[TASK REQUIREMENTS]:
Express the lines of the records as a JSON list of strings, one string per line, beginning with the line that contains "Task: Click the blue Back button" and continuing through the line that contains "[x=326, y=63]". Omit any blank lines.

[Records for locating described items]
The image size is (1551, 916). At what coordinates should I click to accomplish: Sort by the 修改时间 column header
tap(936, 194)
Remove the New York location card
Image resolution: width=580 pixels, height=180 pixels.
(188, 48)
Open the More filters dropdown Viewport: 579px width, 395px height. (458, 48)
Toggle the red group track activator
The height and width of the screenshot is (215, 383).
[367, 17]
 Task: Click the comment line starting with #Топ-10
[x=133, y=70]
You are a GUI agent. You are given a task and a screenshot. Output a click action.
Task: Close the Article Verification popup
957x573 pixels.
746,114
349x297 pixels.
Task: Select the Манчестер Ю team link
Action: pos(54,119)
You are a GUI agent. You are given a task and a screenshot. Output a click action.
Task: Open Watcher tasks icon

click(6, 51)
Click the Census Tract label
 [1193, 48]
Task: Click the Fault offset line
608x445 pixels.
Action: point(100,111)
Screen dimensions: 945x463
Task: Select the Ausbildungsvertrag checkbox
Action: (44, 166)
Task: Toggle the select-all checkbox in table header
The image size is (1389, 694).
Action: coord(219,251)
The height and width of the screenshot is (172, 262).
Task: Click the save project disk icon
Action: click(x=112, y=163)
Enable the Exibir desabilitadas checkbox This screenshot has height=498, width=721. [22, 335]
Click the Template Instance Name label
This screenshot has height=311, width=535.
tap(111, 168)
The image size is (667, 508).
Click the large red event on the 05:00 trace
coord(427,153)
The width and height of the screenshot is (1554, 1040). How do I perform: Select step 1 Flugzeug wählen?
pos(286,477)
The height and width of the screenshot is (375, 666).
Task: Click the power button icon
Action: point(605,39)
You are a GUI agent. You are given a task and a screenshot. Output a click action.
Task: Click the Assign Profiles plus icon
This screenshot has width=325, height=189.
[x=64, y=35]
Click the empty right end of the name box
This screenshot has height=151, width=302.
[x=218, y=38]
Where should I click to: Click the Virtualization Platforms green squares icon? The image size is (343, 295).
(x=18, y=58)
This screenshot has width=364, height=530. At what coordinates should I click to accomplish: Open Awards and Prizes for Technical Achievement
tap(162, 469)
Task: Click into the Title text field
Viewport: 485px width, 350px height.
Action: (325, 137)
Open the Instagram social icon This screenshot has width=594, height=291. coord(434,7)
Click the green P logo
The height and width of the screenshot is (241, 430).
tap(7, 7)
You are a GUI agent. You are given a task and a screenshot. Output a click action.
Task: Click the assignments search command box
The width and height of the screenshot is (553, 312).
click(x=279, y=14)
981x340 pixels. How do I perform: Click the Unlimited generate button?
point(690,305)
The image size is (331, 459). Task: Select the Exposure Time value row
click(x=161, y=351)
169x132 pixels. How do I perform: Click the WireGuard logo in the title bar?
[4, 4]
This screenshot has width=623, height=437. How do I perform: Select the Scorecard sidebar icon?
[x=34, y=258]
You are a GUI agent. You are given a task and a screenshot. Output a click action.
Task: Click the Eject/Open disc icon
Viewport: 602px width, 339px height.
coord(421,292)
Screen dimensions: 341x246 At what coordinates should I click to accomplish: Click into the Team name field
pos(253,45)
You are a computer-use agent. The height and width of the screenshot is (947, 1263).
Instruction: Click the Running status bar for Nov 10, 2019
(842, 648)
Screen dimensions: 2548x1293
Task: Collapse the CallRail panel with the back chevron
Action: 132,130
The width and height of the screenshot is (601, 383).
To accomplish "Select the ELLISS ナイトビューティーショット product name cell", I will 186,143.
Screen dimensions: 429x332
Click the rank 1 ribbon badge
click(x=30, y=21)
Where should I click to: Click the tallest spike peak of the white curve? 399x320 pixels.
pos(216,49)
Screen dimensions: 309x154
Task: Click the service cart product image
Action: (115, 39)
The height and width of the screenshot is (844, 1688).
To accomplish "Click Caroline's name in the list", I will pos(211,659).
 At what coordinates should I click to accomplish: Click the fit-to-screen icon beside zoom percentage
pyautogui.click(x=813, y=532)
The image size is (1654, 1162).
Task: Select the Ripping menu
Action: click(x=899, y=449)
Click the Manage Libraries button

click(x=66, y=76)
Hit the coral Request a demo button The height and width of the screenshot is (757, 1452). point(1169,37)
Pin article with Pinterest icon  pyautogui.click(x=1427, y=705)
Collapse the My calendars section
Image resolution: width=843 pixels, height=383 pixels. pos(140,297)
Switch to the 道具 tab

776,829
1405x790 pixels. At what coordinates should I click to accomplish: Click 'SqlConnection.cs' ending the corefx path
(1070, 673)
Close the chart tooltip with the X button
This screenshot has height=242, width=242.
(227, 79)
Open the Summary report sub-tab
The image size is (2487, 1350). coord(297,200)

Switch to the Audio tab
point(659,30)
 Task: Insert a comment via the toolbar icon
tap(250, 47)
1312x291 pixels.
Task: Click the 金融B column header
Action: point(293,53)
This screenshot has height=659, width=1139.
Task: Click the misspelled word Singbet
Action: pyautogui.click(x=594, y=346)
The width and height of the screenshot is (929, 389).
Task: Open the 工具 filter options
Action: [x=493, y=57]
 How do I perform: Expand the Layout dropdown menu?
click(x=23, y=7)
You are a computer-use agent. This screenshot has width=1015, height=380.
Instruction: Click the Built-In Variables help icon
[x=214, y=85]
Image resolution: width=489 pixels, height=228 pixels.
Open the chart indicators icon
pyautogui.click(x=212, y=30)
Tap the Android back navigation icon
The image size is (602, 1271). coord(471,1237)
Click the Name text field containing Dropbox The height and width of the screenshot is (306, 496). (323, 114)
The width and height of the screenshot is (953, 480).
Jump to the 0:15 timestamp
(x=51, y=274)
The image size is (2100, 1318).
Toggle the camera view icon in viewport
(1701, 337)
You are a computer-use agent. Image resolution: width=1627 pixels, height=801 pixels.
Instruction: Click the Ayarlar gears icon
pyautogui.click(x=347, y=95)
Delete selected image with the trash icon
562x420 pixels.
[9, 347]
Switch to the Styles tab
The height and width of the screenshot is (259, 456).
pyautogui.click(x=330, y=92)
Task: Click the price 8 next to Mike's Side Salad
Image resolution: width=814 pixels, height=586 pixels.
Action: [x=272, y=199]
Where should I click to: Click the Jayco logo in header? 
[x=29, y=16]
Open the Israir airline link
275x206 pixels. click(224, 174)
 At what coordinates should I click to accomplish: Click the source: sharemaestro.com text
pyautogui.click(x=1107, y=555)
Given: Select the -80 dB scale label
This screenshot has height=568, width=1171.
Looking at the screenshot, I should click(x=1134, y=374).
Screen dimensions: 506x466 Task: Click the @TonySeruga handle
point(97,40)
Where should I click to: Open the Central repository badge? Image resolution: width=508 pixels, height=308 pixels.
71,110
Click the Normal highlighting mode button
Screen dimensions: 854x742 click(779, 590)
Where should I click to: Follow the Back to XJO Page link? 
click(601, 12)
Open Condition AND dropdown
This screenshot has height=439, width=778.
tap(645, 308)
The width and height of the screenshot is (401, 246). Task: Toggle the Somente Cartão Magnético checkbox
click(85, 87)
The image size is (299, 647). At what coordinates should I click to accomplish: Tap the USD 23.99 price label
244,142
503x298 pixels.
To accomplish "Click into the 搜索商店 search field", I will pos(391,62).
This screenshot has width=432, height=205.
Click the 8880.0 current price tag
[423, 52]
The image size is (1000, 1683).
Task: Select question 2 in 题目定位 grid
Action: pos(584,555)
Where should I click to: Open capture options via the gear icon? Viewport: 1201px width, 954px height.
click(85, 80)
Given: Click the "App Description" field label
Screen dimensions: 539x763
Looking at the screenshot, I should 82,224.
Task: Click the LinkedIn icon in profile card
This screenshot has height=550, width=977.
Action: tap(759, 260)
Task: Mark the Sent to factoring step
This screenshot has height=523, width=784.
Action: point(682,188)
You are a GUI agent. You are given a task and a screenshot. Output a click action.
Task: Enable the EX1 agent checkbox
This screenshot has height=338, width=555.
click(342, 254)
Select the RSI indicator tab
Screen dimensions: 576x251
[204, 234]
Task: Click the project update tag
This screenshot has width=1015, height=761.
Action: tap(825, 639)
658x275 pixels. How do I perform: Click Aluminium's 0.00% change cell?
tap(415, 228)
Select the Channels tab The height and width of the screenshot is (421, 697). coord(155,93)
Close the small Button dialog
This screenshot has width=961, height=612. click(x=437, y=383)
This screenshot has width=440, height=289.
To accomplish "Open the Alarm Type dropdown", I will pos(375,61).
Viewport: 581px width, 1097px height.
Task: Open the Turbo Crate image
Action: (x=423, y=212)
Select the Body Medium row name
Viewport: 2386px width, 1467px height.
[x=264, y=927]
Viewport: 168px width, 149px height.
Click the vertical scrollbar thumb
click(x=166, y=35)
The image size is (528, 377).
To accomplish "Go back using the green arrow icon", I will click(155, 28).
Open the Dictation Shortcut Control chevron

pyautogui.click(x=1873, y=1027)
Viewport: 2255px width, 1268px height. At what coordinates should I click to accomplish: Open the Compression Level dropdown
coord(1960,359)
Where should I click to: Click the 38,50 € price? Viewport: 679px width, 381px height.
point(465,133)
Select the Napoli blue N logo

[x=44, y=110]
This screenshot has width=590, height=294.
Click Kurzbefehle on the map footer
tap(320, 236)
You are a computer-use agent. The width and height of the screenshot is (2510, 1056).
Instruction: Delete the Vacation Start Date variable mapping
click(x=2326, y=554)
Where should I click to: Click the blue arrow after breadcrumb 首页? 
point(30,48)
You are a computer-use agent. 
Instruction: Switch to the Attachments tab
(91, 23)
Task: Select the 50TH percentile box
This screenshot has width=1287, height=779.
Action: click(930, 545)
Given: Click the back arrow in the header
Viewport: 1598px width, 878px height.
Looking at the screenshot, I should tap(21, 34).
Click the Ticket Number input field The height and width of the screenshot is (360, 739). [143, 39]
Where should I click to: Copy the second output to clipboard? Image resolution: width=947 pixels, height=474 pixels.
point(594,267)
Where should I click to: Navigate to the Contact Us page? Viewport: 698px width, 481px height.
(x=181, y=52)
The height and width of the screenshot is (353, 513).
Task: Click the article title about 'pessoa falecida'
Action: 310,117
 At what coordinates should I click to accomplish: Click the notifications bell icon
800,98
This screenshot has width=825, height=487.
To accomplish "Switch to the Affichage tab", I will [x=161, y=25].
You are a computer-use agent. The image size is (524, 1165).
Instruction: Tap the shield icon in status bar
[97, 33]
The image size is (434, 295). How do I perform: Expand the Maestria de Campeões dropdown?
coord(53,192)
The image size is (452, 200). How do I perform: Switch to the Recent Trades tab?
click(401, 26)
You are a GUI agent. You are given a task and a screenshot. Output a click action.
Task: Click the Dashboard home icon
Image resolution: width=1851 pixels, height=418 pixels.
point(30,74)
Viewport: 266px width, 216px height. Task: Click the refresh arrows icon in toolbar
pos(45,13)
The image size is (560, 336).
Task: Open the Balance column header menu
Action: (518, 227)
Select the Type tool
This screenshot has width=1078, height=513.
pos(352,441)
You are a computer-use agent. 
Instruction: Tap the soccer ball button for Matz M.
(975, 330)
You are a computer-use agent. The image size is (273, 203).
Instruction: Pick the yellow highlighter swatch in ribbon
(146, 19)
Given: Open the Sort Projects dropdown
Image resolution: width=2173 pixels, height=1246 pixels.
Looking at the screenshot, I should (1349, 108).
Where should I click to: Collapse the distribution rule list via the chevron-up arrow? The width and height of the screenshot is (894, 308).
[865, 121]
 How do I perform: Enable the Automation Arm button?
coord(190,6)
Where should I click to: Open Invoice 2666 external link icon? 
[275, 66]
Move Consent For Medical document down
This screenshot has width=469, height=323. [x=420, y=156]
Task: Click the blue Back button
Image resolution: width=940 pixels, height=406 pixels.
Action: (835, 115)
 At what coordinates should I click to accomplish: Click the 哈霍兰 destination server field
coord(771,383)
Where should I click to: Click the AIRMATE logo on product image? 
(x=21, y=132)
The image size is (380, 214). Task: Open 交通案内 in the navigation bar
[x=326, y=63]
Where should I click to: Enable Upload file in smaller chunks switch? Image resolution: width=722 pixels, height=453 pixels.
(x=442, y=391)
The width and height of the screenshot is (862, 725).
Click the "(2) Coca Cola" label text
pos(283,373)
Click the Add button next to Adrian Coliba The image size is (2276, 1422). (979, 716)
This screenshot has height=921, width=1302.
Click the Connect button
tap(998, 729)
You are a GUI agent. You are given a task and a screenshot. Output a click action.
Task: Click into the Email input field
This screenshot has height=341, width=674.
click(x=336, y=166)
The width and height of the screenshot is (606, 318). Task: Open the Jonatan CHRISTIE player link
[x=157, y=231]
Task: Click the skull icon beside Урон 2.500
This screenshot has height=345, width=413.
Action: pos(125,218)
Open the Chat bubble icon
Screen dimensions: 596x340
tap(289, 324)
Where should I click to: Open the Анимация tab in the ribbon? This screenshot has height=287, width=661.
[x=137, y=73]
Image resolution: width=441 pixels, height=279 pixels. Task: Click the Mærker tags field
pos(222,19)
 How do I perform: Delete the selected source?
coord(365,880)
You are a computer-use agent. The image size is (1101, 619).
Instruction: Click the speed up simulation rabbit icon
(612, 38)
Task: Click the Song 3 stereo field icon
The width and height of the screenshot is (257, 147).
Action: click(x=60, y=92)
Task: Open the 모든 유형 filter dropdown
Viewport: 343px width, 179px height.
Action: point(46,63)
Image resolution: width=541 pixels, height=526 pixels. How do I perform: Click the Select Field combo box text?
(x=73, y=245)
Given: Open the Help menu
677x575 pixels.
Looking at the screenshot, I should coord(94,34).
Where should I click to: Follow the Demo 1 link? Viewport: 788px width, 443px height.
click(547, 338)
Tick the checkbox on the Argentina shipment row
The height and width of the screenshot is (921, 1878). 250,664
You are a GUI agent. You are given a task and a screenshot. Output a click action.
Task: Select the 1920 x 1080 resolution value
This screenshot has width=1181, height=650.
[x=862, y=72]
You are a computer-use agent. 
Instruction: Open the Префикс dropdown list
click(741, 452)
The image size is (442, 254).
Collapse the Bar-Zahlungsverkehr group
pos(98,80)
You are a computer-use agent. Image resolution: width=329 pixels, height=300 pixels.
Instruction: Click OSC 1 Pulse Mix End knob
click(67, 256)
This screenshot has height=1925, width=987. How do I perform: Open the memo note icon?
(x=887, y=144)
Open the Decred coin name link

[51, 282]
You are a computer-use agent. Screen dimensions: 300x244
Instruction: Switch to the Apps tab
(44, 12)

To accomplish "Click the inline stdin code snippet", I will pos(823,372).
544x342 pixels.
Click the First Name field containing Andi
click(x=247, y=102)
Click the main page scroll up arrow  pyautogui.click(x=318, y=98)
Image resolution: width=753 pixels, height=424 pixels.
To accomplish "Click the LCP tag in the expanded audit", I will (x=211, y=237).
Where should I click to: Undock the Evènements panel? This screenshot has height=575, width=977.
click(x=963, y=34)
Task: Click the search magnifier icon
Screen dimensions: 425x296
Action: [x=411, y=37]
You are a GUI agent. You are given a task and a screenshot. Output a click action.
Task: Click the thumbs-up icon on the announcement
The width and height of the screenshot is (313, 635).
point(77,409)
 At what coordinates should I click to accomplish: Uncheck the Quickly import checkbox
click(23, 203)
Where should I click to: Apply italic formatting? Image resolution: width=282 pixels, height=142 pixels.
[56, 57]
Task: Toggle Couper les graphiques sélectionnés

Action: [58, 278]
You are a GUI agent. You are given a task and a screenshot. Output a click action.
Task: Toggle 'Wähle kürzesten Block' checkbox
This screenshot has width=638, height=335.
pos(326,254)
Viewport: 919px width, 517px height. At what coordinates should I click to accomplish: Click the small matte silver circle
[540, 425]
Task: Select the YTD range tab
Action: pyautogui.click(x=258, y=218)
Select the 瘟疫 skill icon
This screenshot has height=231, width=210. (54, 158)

[RESULT OF THIS TASK]:
[
  "Task: Click the blue Back button",
  "Image resolution: width=940 pixels, height=406 pixels.",
  "Action: (835, 115)",
  " At what coordinates should I click to accomplish: Click the 哈霍兰 destination server field",
  "coord(771,383)",
  "Where should I click to: Click the AIRMATE logo on product image? ",
  "(x=21, y=132)",
  "The image size is (380, 214). Task: Open 交通案内 in the navigation bar",
  "[x=326, y=63]"
]